O romance As Mulheres de Cinza aborda um período com bastante relevância para Moçambique e para Portugal. Em finais do século XIX, a região sul de Moçambique era governada pelo imperador Gugunhana, responsável pelo chamado Império de Gaza, considerado um dos maiores no continente. Portugal declarava guerra e marcava, assim, uma época sangrenta para a história dos dois países, com consequências devastadoras – que vão sendo ilustradas, ao longo das páginas, pelos protagonistas deste romance: o sargento português Germano de Melo e Imani, pertencente à tribo VaChopi.
Sublinhamos que a História mundial está repleta de outros Impérios significativos para a mudança de paradigmas, cada um deles com uma riqueza cultural vasta que merece também ser alvo da tua reflexão.

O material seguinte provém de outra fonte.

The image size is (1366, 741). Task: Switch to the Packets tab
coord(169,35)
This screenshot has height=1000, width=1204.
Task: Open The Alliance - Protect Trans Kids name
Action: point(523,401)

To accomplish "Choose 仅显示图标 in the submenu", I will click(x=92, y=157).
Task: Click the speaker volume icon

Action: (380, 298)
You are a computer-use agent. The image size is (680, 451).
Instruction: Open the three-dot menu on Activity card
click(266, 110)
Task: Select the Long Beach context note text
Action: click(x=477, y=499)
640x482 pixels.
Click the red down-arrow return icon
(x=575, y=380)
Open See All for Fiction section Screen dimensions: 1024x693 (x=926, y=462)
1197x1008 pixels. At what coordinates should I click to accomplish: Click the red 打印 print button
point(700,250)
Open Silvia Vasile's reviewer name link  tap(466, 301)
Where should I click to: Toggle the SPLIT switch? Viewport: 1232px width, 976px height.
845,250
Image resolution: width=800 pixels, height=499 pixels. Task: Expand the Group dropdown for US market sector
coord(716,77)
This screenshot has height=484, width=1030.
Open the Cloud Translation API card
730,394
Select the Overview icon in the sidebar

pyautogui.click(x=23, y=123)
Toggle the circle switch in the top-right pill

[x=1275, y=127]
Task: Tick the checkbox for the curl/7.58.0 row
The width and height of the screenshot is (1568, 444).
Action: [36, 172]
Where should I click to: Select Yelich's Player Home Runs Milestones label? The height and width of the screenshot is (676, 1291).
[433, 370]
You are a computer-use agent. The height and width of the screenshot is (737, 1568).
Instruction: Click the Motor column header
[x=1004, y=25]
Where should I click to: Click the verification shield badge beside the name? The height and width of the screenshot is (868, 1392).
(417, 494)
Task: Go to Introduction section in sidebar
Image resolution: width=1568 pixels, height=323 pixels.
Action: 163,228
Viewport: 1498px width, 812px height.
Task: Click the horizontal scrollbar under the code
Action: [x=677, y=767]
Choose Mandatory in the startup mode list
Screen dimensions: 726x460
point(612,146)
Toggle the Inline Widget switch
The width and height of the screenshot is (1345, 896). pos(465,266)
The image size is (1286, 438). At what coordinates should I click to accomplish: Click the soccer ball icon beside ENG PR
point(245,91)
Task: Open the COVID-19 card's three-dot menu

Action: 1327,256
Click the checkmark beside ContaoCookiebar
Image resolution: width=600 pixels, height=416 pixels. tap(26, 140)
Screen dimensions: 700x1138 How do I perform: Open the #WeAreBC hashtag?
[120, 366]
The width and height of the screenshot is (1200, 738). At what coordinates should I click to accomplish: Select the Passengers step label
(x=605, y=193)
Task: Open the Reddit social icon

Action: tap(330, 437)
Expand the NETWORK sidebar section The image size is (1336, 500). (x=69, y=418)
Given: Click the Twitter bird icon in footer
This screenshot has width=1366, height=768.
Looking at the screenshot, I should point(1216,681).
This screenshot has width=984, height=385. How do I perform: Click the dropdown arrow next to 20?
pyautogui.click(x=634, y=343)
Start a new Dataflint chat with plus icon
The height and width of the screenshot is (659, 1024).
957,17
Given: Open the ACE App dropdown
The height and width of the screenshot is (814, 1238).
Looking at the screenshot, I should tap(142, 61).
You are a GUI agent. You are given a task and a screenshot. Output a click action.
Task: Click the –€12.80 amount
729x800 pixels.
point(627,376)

Dado que a tendência de TikTok se refere especificamente ao Império Romano, não podíamos deixar de incluir nesta lista um livro que retrate essa época. De todas as figuras que viveram nesse período da História, Júlio César é, sem sombra de dúvidas, uma das mais emblemáticas. Apesar de ter tido uma vida repleta de mistérios e de vitórias militares surpreendentes, o senador romano ficou também eternizado em livros como Astérix – O Papiro de César e Júlio César, peça de William Shakespeare.
Se quisermos conhecer toda a sua incrível jornada, a coleção de livros do autor britânico Conn Iggulden, que também escreveu A Guerra das Rosas - Livro 1: Pássaro da Tempestade, retrata precisamente isso. No primeiro volume, ficas a conhecer a infância e a juventude do líder romano. Ao longo das páginas, vais absorvendo o caráter de Júlio César e as suas complexas relações com outras poderosas personalidades.
Uma coisa é certa: ao leres este livro, os temas e as tuas curiosidades acerca do Império Romano vão continuar – ou começar – a viver intensamente na tua mente.
Por último deixamos-te outro exemplar que relembra o facto de o Império Romano não ter tido sempre esta denominação. Em tempos, foi uma república, um exemplo de uma estrutura política que serviu de inspiração, juntamente com a Grécia antiga, à democracia como a conhecemos. Para adentrares neste período, recomendamos-te a leitura da saga Os Senhores de Roma para servir de ponto de partida.
Da mesma autora de A Independência de uma Mulher e de As Senhoras de Missalonghi, chega o primeiro volume desta trama, que inicia a narrativa histórica e que se foca em duas figuras centrais marcantes para o início do fim da república: Gaio Mário e Sula. A extensa pesquisa por parte desta romancista australiana permite descrever, detalhadamente, a sociedade romana, os seus costumes e os seus problemas estruturais – sendo que, estes últimos, estiveram na base de uma guerra civil que abalou as fundações da república e marcou o começo de uma transição sangrenta para um regime imperialista.
Estas questões levantam-se: onde estaríamos nós se este Império tivesse permanecido uma república? Será que, à data de hoje, falaríamos em latim? Será que podemos analisar a História, de forma a não repetirmos os erros do passado? A democracia é frágil – e se há momento memorável que te relembra precisamente disso é o início do Império Romano.